In everyday life, the word “volume” is used for the amount of space that is enclosed in a container. For example, a one-liter bottle has a volume of one liter, or 1,000 cubic centimeters (cm3). A one-gallon container has a volume of 231 cubic inches (in3) and would contain 3.7584 liters. They’re both volumes, one is just bigger than the other.
Anilox volume is slightly different, but related. It’s simply the total volume of all the tiny, laser-engraved cells on its surface per unit area of the surface. And there are two anilox volume units in use here on Planet Earth and which one you use depends on where you are.
In the United States, Canada, and Mexico where imperial units are still common, we use “bcm”, which stands for billions of cubic microns per square inch. Everywhere else where the metric system reigns supreme, we use cubic centimeters per square meter (cm3/m2), sometimes referring to that unit as just “CCs”.
One cubic centimeter of ink covers an area one meter on a side with a layer of ink one micron thick. One billion cubic microns of ink covers one square inch with a layer 1.55 microns thick (61 millionths of an inch). You can probably see why most of the world prefers using metric volume units!
To convert from cm3/m2 to bcm, divide the cm3/m2 value by 1.55. To convert from bcm to cm3/m2, multiply the bcm value by 1.55.
cm3/m2 = bcm x 1.55
A 1 cm3/m2 anilox would have an imperial volume of 0.645 bcm, while a 1 bcm anilox would have a metric volume of 1.55 cm3/m2. This is why the volume value always looks lower in imperial units than in metric units. Volume is volume and these two are different only by a factor of 1.55. As the figure shows, the cells of a 1 bcm anilox would be filled about two thirds of the way up with 1 cm3/m2 of ink.
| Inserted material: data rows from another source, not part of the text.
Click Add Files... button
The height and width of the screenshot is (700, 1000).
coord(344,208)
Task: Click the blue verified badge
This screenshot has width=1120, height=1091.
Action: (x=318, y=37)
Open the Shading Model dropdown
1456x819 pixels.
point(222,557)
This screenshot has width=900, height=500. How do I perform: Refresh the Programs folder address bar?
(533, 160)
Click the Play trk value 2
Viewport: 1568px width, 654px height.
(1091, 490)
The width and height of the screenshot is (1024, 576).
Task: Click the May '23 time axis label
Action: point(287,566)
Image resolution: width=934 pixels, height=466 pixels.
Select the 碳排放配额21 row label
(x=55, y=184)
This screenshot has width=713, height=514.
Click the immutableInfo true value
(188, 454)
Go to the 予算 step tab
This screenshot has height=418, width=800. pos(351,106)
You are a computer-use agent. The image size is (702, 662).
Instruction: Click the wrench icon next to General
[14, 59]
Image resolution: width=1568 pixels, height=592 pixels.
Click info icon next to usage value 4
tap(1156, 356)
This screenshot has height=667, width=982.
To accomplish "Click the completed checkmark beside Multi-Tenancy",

Notice how this is going: a 1 cm3/m2 anilox can carry the equivalent of a 1 μm thick layer, a 2 cm3/m2 can carry a 2 μm thick layer, and so on. For bcm it’s not as easy. One bcm is equivalent to a 1.55 μm thick layer, 2 bcm is a 3.1 μm thick layer, etc., so the math isn’t as convenient, but the principle is the same. The doctor blade makes these ink layers conform to the anilox cell matrix. We’ll cover how much of that ink gets released in another blog post. Spoiler alert: not all of it is released and how much depends on the cell shape.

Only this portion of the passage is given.